It is a pleasure to have the opportunity to reflect on Jon Butler’s influential “Jack-in-the-Box Faith” article, which I have assigned on the first day of a graduate seminar, “Religion in Modern American History and Culture,” that I teach regularly. Alongside “Jack-in-the-Box Faith,” students read several other essays, some published before Butler’s and some after, that propose variously that religion has been “recovered” as a factor in American history or is a “problem” for narrating American history, or aim to show how foregrounding the religious history of certain groups sharpens or challenges broader narratives.Footnote 1 These and other historiographic essays that chart the transformation of the field from church history to American religious history and consider various organizing themes focus primarily on the challenge of synthesis and coverage in narrating the history of religion in the United States. Taking a different approach, Butler’s essay highlights the question of what it means to locate the story of religion in modern America within “the interpretive mainstream” of U.S. history.Footnote 2
For those students in the course specializing in African American (religious) history, Butler’s identification of the modern civil rights movement as demonstrating the social power of religious motivations offers some encouragement regarding the possibility of integration of religion in broader narratives. Butler argues that, despite the tendency of dominant accounts at the time of his writing to render the movement’s politics as secular, civil rights activism illustrates “religion’s capacity to link seemly privatized personal faith with near revolutionary social change.”Footnote 3
In the years since the publication of Butler’s piece, scholars of the long civil rights movement have engaged religious figures, institutions, and ideas as contributing to historical change, with renewed focus on major figures, foregrounding of lesser-known religious actors, and attention to local and international contexts. Randal Jelks’s biography of Howard University’s Divinity School Dean and Morehouse College President Benjamin Elijah Mays, for example, offers an account of Mays’s influence on Martin Luther King Jr.’s religious approach to civil rights and social justice, and elevates Mays as a significant figure in his own right at the intersection of Black religion and politics. Also in the realm of biography, Jennifer Scanlon’s recuperation of the civil rights activism of Anna Arnold Hedgeman, a Young Women’s Christian Association (YWCA) worker and prominent figure in New York City politics, brings to the fore one of many understudied Black women who, in Scanlon’s words, challenged “common assumptions about race, gender, and Christian ethics” in her life’s work. Ansley Quiros turns our attention to the local context of Americus, Georgia, attending carefully to “lived theology” and competing interpretations of Christian imperatives for social action. Sara Azaransy’s work charts the influences of international travel, movements, and figures on Black religious activists, including theologian Howard Thurman and historian Sue Bailey Thurman and activist Bayard Rustin.Footnote 4 The portrait of religion that emerges from these studies has added texture to the broader history of the civil rights movement by attending to Christian theologies—liberal, conservative, Baptist, Quaker, Methodist, and more—as animating African American activism.

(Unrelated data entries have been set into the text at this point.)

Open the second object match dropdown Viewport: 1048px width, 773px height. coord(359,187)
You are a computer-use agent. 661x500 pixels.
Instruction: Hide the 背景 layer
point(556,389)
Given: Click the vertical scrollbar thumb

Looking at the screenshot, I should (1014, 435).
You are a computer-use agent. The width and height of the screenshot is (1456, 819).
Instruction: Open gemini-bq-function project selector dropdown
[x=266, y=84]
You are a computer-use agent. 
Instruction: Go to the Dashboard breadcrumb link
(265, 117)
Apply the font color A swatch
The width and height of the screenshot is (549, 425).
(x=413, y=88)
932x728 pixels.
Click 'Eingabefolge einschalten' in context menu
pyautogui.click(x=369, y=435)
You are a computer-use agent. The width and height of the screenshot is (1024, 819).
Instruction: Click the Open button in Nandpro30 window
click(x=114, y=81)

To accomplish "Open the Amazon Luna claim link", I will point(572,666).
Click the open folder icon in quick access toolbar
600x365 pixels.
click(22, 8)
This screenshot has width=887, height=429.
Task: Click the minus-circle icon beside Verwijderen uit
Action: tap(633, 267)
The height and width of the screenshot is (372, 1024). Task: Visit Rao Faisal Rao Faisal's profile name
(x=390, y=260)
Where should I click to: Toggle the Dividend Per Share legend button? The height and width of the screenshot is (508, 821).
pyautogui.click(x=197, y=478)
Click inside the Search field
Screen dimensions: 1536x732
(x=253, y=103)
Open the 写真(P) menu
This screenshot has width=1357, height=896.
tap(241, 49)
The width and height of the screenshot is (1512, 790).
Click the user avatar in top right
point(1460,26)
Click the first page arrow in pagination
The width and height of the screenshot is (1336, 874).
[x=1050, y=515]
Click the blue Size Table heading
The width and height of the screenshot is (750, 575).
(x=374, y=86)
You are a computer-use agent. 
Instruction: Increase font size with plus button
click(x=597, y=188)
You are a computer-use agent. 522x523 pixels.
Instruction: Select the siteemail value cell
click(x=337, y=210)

At the same time, conventional renderings of “the Black church” as a unified institution, and the conflation of Black religion, in all its variety, with “the Black church,” has resulted in what we might think of as a “Black church box” that has tended to inhibit consistent attention to religion across African American history. Barbara Dianne Savage has shown in her influential history of the politics of Black religion that the concept of “the Black church” as a unified platform that might serve as the basis for social protest was in fact contested by Black religious and political leaders alike from the early twentieth-century through the modern civil rights movement.Footnote 5 And yet, the story of religion and the Black freedom struggle seems a comfortable one for the field, told through the lens of “the Black church.” The activist civil rights minister and the church women in the pews who march in the streets are familiar images that often remain flat and uninterrogated. Savage’s call to recognize considerable debate and tension over African American Protestant identity and the role of Black religious institutions in public culture remains an important one for the field.
Moreover, in many ways, attention to religion in the modern civil rights movement appears as an exception in the context of a broader sense in the field of African American history that religion is indexed by private belief and that religious institutions are, in the main, socially conservative forces. In a field that emphasizes accounts of Black agency and resistance, religious thought, institutions, and individuals are often quickly dismissed and set outside the bounds of struggle against racial oppression and white domination. And, indeed, some Black churches have cultivated political, economic, and social postures aligned with conservative culture. Scholarship on Black religious commercial culture reveals some of these trends. Lerone A. Martin’s work on early-twentieth-century Black phonograph preachers traces the circulation of sermons on wax as promoting a range of social perspectives including enforcing “traditional” gender norms and endorsing consumer capitalism. The rise of Black televangelism and the embrace of the Prosperity Gospel by some Black Christians in the late twentieth century extended these conservative theological and social impulses, as Jonathan Walton and Marla Frederick show in their work.Footnote 6 In the face of these historical trends, there may be as much investment among scholars of African American religious history in demonstrating the progressive influence of Black churches as there has been in the broader fields of African American history in viewing African American religion as conservative or, at the very least, a private matter, and largely inconsequential. Both postures ultimately reinforce the jack-in-the-box trend that Butler decried.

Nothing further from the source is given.